(Word and element pointing entries)
━━━━━━━━━━━━━━━━━━━━

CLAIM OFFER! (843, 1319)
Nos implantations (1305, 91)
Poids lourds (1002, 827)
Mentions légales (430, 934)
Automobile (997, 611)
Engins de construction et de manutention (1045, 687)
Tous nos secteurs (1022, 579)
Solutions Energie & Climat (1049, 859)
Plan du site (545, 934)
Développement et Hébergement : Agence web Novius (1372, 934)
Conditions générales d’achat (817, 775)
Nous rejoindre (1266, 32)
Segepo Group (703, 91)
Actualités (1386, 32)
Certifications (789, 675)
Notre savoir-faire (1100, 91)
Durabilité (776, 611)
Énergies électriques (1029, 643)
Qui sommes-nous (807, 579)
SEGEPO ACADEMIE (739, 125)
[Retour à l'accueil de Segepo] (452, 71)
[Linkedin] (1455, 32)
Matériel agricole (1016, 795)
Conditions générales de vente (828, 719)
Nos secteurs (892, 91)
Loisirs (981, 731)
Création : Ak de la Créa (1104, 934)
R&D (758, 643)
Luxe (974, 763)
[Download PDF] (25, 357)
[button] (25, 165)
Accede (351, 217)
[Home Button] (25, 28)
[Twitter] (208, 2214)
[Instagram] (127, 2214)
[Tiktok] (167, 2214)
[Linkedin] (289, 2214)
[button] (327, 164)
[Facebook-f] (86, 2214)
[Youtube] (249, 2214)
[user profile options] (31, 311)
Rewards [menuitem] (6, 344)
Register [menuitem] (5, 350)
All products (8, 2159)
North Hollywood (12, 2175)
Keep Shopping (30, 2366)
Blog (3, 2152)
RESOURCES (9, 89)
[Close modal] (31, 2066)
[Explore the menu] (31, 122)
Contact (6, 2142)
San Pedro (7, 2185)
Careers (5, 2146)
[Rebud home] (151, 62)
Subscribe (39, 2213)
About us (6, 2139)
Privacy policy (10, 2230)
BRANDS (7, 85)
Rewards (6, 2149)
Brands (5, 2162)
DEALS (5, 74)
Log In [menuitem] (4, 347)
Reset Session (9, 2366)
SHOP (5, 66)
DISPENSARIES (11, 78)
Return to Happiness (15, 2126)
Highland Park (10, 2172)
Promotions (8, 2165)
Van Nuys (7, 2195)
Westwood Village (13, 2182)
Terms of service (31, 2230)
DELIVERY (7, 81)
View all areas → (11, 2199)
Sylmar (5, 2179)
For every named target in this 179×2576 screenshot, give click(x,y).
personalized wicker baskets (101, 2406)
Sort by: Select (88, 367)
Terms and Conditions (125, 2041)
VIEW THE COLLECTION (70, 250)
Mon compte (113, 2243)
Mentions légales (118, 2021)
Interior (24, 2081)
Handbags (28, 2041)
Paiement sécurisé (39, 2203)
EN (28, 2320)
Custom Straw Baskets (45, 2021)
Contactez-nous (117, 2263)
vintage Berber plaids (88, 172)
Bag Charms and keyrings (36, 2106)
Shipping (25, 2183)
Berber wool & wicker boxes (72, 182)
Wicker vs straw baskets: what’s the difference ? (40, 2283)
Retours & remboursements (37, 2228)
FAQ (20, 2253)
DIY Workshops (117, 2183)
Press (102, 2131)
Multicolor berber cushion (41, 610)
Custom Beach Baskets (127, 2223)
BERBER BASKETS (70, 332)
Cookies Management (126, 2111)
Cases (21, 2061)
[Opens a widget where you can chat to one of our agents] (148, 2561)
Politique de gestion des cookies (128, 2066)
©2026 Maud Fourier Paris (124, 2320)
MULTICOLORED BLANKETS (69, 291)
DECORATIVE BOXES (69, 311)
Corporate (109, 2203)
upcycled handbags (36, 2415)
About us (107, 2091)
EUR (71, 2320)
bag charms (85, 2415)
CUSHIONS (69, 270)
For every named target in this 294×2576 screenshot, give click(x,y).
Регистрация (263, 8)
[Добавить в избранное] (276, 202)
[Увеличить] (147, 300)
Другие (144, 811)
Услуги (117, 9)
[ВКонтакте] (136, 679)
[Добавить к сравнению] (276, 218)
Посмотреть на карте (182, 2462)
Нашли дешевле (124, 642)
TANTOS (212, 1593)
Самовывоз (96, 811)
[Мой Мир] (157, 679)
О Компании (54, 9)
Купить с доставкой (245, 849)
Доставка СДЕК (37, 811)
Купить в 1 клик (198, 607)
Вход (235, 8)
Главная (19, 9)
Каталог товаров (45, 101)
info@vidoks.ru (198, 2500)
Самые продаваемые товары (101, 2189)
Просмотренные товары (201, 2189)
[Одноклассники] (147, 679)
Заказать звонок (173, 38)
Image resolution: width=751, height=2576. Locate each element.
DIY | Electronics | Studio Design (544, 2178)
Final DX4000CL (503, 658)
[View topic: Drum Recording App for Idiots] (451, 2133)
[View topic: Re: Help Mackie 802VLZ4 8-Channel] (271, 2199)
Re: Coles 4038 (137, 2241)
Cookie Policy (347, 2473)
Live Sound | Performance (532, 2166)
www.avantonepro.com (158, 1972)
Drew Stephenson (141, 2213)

━━━━━━━━━━━━━━━━━━━━

> **Written problem**
Reproduce the data verbatim, starting at the line containing "Log In [menuitem] (4, 347)" and ending after the line containing "Contactez-nous (117, 2263)".

> **Task answer**
Log In [menuitem] (4, 347)
Reset Session (9, 2366)
SHOP (5, 66)
DISPENSARIES (11, 78)
Return to Happiness (15, 2126)
Highland Park (10, 2172)
Promotions (8, 2165)
Van Nuys (7, 2195)
Westwood Village (13, 2182)
Terms of service (31, 2230)
DELIVERY (7, 81)
View all areas → (11, 2199)
Sylmar (5, 2179)
For every named target in this 179×2576 screenshot, give click(x,y).
personalized wicker baskets (101, 2406)
Sort by: Select (88, 367)
Terms and Conditions (125, 2041)
VIEW THE COLLECTION (70, 250)
Mon compte (113, 2243)
Mentions légales (118, 2021)
Interior (24, 2081)
Handbags (28, 2041)
Paiement sécurisé (39, 2203)
EN (28, 2320)
Custom Straw Baskets (45, 2021)
Contactez-nous (117, 2263)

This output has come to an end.